In January 2010 they launched a series of concerts called Action Replay, which involves performances at venues for people who otherwise cannot access live contemporary music. They performed at the Sumanahalli Leprosy Rehabilitation Centre in Bangalore to raise awareness of a land dispute.

==Collaborative musical style==
Swarathma is best known for a number of often spontaneous collaborations that they both release and perform live. Their song "Pyaasi" (The Thirsty) features the voice of Shubha Mudgal, with whom they also went on to co-write the song 'Duur Kinara'. They collaborated with Lebanese garage-blues act The Wanton Bishops to create a music video for their song 'Lay it on Me'. They re-versioned Ekla Chalo Re, Rabindranath Tagore's iconic song. They were a part of the global Power to the People project, bringing their Indian folk style to the international collaboration. Various artistes joined the band as guests in performances, notably saxophonist David Moskowicz of Lyon, France and Tavil player Raja of Bull Temple Road, Bangalore. Such varied instruments gave the band a sound unlike any other, while bringing together musicians from backgrounds so diverse that they could not converse with each other, not having a common language. Noted Indian pop-rock singer Rabbi Shergill also joined Swarathma on stage at the Nokia Music Connects Conference in September 2009.

==TV appearances==
On 31 August 2008, Swarathma were featured in an NDTV India talk show called Salaam Zindagi, that featured well-known Indian bands like Parikrama and Indian Ocean. Swarathma spoke of their journey and plans for the future.

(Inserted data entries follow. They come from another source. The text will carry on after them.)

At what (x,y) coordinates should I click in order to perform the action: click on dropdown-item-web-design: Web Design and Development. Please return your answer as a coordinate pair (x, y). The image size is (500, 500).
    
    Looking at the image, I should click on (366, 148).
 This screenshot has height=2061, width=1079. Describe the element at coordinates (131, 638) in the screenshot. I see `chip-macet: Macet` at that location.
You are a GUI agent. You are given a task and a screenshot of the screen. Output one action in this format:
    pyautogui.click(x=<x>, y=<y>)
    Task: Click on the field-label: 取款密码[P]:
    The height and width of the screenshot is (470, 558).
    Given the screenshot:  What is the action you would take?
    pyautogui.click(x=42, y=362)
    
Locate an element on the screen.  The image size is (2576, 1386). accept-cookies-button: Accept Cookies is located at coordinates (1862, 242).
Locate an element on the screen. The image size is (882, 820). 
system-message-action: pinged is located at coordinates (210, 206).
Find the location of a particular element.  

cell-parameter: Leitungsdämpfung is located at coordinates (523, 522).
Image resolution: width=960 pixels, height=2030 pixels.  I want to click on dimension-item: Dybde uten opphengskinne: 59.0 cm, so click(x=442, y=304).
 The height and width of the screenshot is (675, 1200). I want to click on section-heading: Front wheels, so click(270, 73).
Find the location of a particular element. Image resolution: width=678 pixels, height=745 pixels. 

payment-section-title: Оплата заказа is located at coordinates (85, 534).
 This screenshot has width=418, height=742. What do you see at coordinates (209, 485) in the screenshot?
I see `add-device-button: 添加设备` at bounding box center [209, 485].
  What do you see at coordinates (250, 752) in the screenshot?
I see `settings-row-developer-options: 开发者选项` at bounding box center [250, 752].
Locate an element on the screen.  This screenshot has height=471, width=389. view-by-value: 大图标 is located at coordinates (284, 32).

In early October 2008, Swarathma travelled to Singapore to perform at a pan-Asian talent showcase called Sutasi. Along with six other Indian acts, Swarathma shared the stage with bands, artists and songwriters from all over Asia. The reality series aired on Zee Cafe in India, and in Sri Lanka and South Korea in June–August 2009.

On 27 November 2011, Swarathma featured in the 7th episode of the Star World India series The Dewarists, collaborating with noted Hindustani classical music singer Shubha Mudgal. Together, they produced a track titled "Duur Kinara".

In August 2014, they were featured on Fox Life's SoundTrek, season 2.

In February 2016, the band was featured on MTV Unplugged, season 5.